-- Input for this task start --
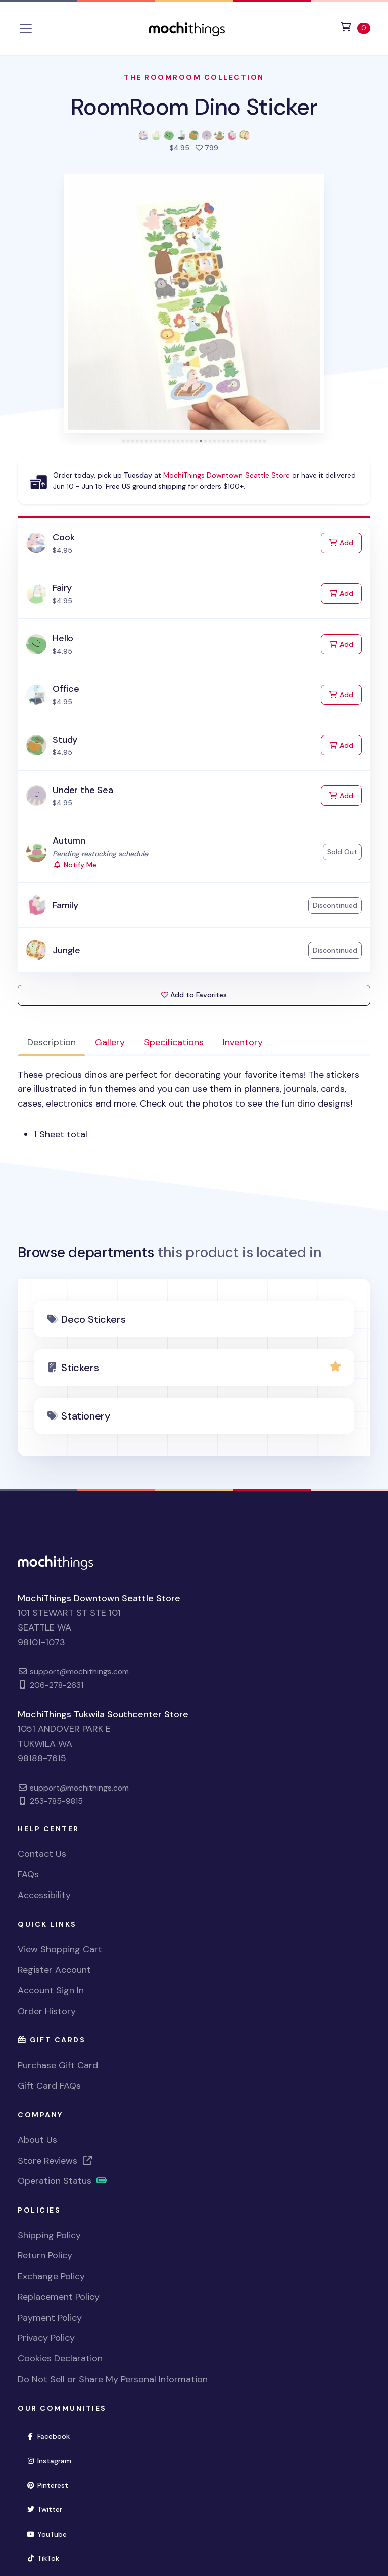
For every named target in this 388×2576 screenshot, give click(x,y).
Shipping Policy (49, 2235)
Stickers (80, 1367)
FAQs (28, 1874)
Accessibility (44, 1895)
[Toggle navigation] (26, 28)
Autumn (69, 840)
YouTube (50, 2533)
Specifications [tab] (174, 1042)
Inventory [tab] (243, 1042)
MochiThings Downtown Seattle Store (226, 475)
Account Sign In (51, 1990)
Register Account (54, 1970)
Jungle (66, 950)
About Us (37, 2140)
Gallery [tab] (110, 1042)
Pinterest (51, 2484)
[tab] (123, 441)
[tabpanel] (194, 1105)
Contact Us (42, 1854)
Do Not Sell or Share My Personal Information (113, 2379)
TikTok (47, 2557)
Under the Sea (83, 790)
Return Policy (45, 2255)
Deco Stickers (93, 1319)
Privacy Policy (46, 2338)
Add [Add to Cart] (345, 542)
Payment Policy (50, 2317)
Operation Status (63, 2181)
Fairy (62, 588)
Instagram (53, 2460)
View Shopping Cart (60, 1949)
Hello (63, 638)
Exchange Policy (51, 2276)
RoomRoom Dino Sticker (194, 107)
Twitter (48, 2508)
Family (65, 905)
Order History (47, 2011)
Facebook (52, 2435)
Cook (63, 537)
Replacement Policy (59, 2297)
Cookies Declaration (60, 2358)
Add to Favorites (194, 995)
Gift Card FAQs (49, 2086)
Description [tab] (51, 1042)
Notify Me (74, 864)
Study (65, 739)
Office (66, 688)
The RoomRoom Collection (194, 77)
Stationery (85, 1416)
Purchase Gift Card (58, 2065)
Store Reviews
-- Input for this task end --
> Written task
Turn the rows above into a numbered list with no blank lines, and leave the picture out.

> The result
1. For every named target in this 388×2576 screenshot, give click(x,y).
2. Shipping Policy (49, 2235)
3. Stickers (80, 1367)
4. FAQs (28, 1874)
5. Accessibility (44, 1895)
6. [Toggle navigation] (26, 28)
7. Autumn (69, 840)
8. YouTube (50, 2533)
9. Specifications [tab] (174, 1042)
10. Inventory [tab] (243, 1042)
11. MochiThings Downtown Seattle Store (226, 475)
12. Account Sign In (51, 1990)
13. Register Account (54, 1970)
14. Jungle (66, 950)
15. About Us (37, 2140)
16. Gallery [tab] (110, 1042)
17. Pinterest (51, 2484)
18. [tab] (123, 441)
19. [tabpanel] (194, 1105)
20. Contact Us (42, 1854)
21. Do Not Sell or Share My Personal Information (113, 2379)
22. TikTok (47, 2557)
23. Under the Sea (83, 790)
24. Return Policy (45, 2255)
25. Deco Stickers (93, 1319)
26. Privacy Policy (46, 2338)
27. Add [Add to Cart] (345, 542)
28. Payment Policy (50, 2317)
29. Operation Status (63, 2181)
30. Fairy (62, 588)
31. Instagram (53, 2460)
32. View Shopping Cart (60, 1949)
33. Hello (63, 638)
34. Exchange Policy (51, 2276)
35. RoomRoom Dino Sticker (194, 107)
36. Twitter (48, 2508)
37. Family (65, 905)
38. Order History (47, 2011)
39. Facebook (52, 2435)
40. Cook (63, 537)
41. Replacement Policy (59, 2297)
42. Cookies Declaration (60, 2358)
43. Add to Favorites (194, 995)
44. Gift Card FAQs (49, 2086)
45. Description [tab] (51, 1042)
46. Notify Me (74, 864)
47. Study (65, 739)
48. Office (66, 688)
49. The RoomRoom Collection (194, 77)
50. Stationery (85, 1416)
51. Purchase Gift Card (58, 2065)
52. Store Reviews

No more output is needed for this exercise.